- [What is needed]:
Quote the passage about the Mozart festival from "Thinking of Mozart" to "series of biographies.", word for word.

- [Text provided]:

━━━━━━

As a visual image, he offered an analogy of a painting and its frame: “With Mozart there is a balance, a miraculous balance, between the frame and the content. So even if you don’t have a special knowledge, you feel it.”
When asked about specific pieces to listen to in preparation for the festival, Mr. Langrée’s advice was, more or less, don’t sweat it: “He made so many masterpieces in so many different categories.”
Furthermore, arriving as a blank slate might not be such a bad thing, he suggested: “The feeling of novelty was a great feeling that people liked. Now it has changed very much. People love to come and hear for the 100th time Mozart’s symphonies. They accept new symphonies, but maybe not with the same gourmandise, or appetite.”
That concern for new orchestral music was a guiding principle in the 2008 festival’s programming. The opening night program contains a beloved work, Symphony No. 40 in G minor, K. 550, of which Mr. Langrée said, “I can write any line of any instrument, but I still discover things I haven’t thought about or felt.” And the festival ends on the Mass in C minor, K. 427. But sprinkled throughout are new works by the festival’s composer-in-residence Kaija Saariaho, from Finland.
“One should never forget that Mozart always composed the contemporary music of his time. To relate it to a living composer today inspires you to listen differently — even to play it differently,” Mr. Langrée said.
There are also a great many works in the festival by other composers, including Beethoven, Mahler, Schubert, and Vivaldi. “We shouldn’t forget what Mozart did to inspire successors or learn from predecessors,” Mr. Langrée said.
Thinking of Mozart as a person and a composer in his own time requires some reading, and the most significant advance in my learning curve came from a book recommended by a professor of music at Columbia University, Elaine Sisman. Knowing that I wanted a breezy read, she suggested Peter Gay’s “Mozart: A Life,” which is in the Penguin Lives series of biographies.
A Yale professor and a winner of the National Book Award, Mr. Gay writes with brilliant economy: In 177 pages, he delivers a quick but penetrating portrait. After reading it through once, I went back and used the text as liner notes (of the most erudite and illuminating sort) to accompany a borrowed set of Mozart’s complete works. The box of 170 discs in color-coded envelopes was somewhat overwhelming. Sure, if you’ve got all the time in world, you can start at the beginning and listen through to the end. But, as when reading the Bible, it helps to skip around.

━━━━━━

- [Stored items from a collection]:
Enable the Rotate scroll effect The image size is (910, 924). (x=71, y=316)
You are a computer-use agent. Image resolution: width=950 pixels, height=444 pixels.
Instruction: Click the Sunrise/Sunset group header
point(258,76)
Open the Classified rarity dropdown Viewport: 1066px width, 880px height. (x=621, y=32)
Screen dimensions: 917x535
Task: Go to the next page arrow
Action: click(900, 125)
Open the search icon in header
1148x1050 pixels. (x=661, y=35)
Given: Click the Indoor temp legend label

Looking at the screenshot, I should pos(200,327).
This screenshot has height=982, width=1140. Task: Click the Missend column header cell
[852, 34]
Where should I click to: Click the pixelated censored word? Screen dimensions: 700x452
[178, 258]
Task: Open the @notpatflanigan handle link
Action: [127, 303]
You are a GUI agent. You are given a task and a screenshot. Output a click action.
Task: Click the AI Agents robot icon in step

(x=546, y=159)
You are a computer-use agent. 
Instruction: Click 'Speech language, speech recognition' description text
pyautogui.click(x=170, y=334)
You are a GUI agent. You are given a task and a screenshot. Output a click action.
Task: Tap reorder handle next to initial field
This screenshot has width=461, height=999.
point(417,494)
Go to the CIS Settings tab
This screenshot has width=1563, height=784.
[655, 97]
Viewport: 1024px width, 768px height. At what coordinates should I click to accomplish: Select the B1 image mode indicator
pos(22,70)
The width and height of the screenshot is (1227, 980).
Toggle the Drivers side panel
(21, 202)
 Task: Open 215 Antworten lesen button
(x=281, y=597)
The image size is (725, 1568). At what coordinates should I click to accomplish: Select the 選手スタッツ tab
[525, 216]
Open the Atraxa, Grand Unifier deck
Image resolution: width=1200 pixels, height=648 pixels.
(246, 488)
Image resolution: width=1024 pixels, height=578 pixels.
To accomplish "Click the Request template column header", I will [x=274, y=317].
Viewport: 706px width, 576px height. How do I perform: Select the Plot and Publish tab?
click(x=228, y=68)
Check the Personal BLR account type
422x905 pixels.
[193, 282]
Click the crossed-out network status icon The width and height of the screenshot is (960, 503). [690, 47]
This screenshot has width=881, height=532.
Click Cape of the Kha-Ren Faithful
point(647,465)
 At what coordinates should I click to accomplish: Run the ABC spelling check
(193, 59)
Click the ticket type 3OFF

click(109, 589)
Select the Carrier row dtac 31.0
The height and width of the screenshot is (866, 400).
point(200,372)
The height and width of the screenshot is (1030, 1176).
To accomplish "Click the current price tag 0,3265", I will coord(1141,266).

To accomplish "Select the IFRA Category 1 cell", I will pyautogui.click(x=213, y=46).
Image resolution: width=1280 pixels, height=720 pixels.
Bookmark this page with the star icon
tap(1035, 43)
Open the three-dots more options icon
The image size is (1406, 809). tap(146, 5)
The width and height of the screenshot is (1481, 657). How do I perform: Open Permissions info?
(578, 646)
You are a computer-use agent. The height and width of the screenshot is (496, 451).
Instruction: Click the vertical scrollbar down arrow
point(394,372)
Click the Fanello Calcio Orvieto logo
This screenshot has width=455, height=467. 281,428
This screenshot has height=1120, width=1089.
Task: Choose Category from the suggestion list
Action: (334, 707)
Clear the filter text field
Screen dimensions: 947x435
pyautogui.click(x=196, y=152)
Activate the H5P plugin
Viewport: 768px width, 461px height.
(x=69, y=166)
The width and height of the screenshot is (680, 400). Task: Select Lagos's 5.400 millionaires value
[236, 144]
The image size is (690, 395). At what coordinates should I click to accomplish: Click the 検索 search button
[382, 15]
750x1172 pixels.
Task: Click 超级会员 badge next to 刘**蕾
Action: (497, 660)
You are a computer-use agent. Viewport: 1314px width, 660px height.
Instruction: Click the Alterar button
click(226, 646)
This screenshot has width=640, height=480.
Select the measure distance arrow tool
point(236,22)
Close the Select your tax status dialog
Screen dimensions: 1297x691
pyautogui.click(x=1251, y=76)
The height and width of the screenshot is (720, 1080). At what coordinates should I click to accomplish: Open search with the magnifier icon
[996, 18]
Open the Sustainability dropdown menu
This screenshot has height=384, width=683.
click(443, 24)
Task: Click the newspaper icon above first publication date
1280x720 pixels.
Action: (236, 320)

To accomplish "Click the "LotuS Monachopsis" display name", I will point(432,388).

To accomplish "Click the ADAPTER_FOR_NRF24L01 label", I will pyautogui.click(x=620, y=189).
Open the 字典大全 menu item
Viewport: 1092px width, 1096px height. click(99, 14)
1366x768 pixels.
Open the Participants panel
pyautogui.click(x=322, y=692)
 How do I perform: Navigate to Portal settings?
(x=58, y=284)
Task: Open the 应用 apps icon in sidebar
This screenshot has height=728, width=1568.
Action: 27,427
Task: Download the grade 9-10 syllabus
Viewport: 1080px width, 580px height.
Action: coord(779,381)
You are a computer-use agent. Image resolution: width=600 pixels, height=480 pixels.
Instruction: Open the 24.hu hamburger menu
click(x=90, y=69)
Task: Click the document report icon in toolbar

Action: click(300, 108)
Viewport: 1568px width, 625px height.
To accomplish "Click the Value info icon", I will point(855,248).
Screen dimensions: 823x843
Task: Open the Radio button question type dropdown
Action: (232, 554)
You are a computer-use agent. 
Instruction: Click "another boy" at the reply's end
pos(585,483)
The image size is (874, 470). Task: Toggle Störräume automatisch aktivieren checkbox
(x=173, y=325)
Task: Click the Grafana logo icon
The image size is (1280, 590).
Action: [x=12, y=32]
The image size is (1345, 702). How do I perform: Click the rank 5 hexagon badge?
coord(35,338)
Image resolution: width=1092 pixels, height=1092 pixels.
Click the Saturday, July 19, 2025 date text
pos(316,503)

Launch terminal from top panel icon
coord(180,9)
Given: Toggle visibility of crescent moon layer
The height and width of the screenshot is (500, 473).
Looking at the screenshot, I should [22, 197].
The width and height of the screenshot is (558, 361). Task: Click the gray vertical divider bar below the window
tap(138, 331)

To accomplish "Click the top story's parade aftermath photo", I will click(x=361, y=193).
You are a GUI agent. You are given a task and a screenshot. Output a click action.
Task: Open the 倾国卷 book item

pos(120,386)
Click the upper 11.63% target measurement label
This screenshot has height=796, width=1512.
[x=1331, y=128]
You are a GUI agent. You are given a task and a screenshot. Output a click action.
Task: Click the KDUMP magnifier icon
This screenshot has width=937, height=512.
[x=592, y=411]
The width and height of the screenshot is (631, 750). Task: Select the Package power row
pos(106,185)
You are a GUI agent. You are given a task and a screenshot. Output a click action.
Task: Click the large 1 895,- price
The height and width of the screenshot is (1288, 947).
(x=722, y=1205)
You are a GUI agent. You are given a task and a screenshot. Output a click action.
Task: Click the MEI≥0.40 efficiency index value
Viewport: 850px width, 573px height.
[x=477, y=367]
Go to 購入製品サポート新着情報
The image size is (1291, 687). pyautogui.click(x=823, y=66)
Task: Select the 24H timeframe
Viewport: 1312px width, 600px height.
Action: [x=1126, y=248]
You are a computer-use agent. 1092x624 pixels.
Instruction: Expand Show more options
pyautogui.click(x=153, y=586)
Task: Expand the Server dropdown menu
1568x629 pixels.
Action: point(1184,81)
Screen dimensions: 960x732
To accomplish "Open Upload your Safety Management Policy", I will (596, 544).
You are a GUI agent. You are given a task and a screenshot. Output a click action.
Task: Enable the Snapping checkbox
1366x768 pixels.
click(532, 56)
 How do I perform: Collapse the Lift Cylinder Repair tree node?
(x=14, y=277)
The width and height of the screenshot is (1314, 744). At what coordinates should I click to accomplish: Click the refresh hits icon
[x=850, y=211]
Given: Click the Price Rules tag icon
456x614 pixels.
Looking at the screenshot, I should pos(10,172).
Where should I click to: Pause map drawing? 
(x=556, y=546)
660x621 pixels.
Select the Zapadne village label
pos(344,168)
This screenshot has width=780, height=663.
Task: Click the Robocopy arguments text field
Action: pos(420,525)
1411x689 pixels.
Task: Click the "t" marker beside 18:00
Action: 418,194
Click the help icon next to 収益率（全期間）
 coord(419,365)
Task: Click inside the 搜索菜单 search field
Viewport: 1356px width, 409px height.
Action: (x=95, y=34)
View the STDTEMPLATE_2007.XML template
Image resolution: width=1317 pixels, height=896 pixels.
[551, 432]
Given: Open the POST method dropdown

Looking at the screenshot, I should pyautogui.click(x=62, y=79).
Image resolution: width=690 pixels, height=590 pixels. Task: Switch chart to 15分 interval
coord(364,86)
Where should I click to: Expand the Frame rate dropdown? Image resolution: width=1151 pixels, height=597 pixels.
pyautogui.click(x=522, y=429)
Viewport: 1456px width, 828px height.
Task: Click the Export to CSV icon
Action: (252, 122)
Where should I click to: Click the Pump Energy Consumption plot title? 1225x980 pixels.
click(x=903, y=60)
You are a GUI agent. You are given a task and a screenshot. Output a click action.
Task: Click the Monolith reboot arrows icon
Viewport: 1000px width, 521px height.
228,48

━━━━━━

- [Reply]:
Thinking of Mozart as a person and a composer in his own time requires some reading, and the most significant advance in my learning curve came from a book recommended by a professor of music at Columbia University, Elaine Sisman. Knowing that I wanted a breezy read, she suggested Peter Gay’s “Mozart: A Life,” which is in the Penguin Lives series of biographies.